# TASK
For the string "Academy", find every matching line in the records and copy it.

# DATA
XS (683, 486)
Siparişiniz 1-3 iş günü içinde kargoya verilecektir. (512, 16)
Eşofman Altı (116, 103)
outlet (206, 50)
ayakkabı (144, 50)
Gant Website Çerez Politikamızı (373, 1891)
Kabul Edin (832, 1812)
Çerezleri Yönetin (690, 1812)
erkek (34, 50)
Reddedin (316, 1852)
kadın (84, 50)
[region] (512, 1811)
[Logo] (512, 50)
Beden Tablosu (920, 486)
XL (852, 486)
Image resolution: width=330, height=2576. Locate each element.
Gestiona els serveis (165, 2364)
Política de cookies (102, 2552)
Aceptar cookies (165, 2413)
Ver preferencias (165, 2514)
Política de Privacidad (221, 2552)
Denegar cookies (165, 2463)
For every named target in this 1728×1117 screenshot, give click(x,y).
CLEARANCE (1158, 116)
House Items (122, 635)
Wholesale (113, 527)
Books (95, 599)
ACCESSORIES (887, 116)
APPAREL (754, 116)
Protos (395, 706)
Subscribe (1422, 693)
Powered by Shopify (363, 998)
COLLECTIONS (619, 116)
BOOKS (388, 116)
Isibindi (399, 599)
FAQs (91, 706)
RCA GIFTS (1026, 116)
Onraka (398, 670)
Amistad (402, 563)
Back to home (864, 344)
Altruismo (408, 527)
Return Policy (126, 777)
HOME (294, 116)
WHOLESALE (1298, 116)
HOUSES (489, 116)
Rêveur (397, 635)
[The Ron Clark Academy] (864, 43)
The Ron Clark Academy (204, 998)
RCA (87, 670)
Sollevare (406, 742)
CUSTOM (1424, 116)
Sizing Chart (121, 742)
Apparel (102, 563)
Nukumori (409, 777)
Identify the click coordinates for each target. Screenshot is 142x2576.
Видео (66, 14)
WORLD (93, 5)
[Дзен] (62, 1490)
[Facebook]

# FINISHED EXERCISE
[The Ron Clark Academy] (864, 43)
The Ron Clark Academy (204, 998)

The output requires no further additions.